Companies formed in Puerto Rico (and other U.S. territories) have always been exempted from the Investment Company Act of 1940 if they only offer investments inside the territory. This means the SEC doesn’t have a say in how investment funds are structured and managed.
But the U.S. Territories Investor Protection Act of 2017 will end the exemption. The act has passed the house and is now being debated in the Senate.
The bill will give the SEC jurisdiction over Puerto Rico and other U.S. territories. The supposed purpose is to prevent companies from making risky investments, or defrauding their investors.
What this means:
Initially that might sound like a good thing, to extend protection to investors in Puerto Rico. But the issue is that the SEC doesn’t have the best track record, and investors may be specifically looking for markets not under their jurisdiction.
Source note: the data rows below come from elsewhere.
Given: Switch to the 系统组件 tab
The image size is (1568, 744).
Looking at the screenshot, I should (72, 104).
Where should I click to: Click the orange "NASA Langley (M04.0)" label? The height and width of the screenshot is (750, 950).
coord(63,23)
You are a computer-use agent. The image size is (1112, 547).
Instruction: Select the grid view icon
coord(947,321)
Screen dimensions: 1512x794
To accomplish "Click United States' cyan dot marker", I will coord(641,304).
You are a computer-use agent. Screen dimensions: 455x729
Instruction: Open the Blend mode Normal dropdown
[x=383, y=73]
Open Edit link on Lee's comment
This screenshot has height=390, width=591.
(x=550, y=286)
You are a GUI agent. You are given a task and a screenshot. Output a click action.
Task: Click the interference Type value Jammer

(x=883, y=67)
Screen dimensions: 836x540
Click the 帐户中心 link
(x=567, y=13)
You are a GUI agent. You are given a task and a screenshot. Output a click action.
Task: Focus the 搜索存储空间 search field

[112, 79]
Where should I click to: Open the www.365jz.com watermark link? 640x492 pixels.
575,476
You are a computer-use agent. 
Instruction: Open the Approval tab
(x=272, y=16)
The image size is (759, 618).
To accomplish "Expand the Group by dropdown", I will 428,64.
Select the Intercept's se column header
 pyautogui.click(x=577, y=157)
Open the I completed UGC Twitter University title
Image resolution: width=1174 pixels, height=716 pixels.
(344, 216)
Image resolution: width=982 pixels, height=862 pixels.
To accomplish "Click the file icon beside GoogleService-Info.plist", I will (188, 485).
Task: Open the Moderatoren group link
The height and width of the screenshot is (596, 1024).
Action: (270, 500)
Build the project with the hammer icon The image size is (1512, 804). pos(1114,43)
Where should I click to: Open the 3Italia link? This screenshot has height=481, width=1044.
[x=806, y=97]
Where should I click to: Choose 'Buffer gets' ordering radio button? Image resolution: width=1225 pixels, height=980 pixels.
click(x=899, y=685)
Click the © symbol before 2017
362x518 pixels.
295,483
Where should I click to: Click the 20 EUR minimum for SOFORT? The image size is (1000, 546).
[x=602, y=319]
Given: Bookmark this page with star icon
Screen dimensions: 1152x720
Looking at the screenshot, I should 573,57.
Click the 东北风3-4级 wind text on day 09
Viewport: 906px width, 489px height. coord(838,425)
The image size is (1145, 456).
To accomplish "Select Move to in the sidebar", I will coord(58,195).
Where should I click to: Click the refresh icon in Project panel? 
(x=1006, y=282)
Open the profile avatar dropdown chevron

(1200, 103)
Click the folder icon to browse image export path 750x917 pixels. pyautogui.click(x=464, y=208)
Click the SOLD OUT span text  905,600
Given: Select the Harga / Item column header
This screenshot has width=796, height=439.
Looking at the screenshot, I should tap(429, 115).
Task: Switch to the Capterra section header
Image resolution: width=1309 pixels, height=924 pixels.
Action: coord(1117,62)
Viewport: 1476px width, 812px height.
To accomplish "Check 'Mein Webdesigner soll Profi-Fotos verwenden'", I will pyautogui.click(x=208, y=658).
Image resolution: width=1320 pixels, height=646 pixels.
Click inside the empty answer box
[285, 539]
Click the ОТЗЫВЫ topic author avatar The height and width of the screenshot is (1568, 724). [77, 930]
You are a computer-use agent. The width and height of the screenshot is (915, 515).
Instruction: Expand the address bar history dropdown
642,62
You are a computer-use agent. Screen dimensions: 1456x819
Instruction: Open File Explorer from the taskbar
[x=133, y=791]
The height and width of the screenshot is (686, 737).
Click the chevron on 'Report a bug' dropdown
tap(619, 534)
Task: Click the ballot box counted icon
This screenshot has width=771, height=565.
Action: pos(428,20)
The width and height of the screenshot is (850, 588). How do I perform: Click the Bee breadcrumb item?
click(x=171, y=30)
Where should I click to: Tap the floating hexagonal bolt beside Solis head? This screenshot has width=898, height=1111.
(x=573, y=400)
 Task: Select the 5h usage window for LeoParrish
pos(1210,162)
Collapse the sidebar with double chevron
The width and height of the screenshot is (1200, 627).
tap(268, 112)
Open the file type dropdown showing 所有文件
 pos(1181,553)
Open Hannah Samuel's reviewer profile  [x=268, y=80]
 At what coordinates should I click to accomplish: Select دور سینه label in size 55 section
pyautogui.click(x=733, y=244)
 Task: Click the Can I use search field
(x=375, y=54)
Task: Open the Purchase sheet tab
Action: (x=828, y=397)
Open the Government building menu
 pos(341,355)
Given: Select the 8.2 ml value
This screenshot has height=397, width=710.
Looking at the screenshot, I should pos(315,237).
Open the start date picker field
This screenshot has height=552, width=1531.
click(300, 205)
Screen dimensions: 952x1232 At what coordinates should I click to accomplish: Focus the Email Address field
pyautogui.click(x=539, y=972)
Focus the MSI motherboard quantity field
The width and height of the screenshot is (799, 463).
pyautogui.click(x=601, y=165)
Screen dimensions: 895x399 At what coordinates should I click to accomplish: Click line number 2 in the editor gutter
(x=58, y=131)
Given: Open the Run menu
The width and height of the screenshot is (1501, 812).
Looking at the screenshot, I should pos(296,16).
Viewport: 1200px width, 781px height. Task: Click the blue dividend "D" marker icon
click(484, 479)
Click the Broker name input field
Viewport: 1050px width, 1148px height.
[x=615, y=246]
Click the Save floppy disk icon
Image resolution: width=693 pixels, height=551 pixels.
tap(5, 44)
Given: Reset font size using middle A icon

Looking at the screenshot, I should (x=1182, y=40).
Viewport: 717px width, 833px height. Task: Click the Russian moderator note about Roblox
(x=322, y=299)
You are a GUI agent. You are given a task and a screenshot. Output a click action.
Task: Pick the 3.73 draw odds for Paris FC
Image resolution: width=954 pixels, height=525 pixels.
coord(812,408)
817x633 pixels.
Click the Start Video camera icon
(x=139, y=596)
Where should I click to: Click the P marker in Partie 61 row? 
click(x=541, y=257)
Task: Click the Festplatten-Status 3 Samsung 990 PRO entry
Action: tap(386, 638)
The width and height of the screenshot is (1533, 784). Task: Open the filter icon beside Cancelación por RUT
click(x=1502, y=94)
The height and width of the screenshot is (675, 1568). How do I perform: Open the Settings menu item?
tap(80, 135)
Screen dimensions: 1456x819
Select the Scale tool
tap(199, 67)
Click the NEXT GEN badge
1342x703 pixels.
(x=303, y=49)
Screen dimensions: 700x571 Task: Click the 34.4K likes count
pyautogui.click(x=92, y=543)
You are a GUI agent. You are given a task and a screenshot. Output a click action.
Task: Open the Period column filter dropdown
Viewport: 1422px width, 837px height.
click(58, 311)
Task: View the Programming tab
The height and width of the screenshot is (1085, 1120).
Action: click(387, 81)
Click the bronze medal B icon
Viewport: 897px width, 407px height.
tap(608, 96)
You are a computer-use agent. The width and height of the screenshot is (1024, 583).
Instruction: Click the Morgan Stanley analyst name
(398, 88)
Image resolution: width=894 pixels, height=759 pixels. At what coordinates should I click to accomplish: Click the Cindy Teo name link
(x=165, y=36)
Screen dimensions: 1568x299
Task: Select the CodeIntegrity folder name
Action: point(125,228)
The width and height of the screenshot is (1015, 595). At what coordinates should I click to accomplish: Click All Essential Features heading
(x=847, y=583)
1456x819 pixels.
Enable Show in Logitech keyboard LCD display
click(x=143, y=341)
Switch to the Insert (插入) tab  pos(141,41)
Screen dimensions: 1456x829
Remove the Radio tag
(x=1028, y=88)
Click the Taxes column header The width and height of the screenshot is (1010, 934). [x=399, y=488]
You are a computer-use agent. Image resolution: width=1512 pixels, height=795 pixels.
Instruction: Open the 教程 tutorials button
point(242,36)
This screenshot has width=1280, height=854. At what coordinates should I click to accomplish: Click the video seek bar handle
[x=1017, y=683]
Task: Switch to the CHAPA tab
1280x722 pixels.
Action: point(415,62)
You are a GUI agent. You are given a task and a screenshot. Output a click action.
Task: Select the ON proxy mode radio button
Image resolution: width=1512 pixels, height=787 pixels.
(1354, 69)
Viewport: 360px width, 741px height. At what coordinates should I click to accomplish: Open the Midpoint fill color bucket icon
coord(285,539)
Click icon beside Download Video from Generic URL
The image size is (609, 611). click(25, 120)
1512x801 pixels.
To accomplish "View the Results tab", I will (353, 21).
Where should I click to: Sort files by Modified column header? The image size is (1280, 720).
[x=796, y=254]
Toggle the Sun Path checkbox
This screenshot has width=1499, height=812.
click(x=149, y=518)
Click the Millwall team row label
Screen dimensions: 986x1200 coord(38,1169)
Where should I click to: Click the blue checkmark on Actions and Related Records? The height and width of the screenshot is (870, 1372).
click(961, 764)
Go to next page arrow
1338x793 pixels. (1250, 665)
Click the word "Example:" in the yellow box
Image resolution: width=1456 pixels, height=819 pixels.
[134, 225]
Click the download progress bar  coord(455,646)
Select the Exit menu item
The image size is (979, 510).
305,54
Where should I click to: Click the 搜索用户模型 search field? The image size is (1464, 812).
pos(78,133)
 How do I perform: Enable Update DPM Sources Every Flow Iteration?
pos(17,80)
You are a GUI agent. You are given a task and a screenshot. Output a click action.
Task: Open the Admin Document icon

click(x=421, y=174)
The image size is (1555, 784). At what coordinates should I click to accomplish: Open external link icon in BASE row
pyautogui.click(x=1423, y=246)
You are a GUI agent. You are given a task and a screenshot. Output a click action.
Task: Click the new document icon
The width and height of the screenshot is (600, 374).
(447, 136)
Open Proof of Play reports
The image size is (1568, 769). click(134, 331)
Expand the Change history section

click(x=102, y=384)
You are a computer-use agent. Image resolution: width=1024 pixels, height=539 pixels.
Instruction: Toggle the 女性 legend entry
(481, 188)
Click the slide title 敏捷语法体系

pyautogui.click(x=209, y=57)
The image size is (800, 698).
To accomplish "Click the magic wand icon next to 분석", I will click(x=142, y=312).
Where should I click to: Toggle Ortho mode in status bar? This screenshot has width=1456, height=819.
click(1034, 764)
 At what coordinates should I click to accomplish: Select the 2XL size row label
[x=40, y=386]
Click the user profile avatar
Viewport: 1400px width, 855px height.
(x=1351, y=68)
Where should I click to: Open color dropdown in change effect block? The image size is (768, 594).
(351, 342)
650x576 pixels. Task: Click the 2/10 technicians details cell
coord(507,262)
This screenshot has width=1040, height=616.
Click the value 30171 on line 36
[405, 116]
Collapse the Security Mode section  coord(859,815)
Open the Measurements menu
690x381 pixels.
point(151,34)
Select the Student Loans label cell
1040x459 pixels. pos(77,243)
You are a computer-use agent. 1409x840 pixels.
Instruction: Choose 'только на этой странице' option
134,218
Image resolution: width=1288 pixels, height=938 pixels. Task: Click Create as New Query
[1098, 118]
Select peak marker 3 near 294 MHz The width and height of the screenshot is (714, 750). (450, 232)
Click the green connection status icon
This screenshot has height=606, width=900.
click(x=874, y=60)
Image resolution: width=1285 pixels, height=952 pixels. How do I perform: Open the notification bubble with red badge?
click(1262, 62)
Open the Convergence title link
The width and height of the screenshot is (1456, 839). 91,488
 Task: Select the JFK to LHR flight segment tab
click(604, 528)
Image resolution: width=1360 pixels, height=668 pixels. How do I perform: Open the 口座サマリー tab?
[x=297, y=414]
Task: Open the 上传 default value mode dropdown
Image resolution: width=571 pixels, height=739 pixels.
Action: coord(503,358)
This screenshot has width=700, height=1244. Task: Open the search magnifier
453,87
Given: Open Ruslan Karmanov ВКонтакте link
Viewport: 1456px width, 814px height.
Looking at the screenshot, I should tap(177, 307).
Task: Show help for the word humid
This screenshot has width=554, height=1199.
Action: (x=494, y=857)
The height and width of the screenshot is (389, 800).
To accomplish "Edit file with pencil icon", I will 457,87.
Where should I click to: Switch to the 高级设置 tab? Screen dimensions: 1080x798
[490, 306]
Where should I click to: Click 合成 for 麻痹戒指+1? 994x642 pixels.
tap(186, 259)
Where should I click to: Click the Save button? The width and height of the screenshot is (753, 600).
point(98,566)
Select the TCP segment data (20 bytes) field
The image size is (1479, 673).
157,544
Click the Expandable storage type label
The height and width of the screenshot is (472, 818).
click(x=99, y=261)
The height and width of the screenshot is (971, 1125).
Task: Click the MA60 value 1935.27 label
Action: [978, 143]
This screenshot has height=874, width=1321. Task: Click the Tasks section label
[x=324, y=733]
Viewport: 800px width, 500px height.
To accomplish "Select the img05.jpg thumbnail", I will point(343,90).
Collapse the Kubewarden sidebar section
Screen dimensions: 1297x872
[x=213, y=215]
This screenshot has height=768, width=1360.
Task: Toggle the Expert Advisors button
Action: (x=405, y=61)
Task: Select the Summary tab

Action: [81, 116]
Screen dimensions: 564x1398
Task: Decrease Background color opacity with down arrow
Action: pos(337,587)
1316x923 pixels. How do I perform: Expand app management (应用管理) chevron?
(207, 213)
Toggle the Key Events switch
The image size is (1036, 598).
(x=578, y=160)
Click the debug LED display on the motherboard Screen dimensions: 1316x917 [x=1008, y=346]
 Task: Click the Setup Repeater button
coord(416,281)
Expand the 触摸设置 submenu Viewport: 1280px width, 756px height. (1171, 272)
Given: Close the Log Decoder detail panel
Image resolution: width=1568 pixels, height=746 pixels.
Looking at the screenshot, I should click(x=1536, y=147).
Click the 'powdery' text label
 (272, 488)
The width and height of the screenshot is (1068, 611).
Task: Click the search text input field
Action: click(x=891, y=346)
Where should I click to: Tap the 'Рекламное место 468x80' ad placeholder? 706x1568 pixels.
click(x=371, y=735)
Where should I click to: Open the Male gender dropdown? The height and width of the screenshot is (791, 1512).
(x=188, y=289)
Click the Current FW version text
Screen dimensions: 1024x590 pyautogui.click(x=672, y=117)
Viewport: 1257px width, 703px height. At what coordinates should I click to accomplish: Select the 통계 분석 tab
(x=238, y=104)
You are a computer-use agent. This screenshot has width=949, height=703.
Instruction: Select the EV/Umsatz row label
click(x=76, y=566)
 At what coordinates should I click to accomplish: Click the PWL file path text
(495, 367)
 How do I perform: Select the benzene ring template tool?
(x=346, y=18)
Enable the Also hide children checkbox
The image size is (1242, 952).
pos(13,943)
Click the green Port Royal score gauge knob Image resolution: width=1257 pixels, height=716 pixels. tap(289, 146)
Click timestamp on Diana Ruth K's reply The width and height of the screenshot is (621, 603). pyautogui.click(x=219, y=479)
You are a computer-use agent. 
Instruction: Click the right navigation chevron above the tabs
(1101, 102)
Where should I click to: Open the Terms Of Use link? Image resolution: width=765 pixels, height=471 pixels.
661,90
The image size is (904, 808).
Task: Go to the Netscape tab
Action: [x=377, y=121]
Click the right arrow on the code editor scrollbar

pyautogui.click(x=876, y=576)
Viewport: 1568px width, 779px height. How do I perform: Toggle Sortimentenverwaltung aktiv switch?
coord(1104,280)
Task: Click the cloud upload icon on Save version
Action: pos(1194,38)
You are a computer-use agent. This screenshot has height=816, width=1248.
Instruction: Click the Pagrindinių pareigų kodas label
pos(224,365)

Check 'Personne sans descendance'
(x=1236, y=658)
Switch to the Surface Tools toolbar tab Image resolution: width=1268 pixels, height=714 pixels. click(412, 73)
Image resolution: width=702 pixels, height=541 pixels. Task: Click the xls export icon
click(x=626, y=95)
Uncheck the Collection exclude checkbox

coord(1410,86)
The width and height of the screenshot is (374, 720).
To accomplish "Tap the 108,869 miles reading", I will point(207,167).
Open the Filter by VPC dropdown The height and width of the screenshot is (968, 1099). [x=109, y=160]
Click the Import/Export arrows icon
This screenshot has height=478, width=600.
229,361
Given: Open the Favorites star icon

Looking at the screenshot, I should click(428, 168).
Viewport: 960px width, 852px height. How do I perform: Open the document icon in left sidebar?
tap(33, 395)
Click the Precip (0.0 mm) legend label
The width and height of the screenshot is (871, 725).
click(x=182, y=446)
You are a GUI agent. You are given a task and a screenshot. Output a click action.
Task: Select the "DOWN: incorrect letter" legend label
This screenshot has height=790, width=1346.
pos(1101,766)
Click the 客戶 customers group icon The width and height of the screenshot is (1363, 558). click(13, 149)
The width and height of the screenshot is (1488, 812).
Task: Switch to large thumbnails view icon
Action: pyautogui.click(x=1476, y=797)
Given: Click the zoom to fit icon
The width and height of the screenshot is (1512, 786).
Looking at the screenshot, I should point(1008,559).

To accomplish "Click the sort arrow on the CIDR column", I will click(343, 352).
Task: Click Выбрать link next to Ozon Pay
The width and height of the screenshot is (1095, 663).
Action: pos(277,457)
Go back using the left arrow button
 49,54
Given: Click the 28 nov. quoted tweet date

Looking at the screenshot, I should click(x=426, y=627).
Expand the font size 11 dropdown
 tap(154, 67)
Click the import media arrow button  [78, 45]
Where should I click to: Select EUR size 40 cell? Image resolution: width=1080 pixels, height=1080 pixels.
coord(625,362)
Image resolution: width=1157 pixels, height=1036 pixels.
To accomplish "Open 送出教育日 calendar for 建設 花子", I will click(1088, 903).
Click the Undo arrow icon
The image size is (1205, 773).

For example, the SEC gave Enron a clean bill of health, failing to discover their cooked books before it was too late to save investors. That type of regulation is worse than none at all, because it gives people a false sense of security. If investors know there is no organization watching out for them, they will do it themselves.
In the end it was James Chanos, a short seller, who did the digging into Enron and found out about the fraud. So an entire government agency missed what a single investor discovered. And we trust the SEC to protect investors?
If this bill passes, it means more companies brought under the umbrella of the SEC, limiting choice, and taking power away from the individuals involved. Many of those investors are perfectly capable of doing their own research--and may see a benefit in going with riskier or unique investments.
Alternatively, it also means that various hedge funds who have focused on Puerto Rico as an SEC-exempt territory, and opened domestic offices, will no longer find special exclusion rights and could depart, taking away significant sources of capital away with them.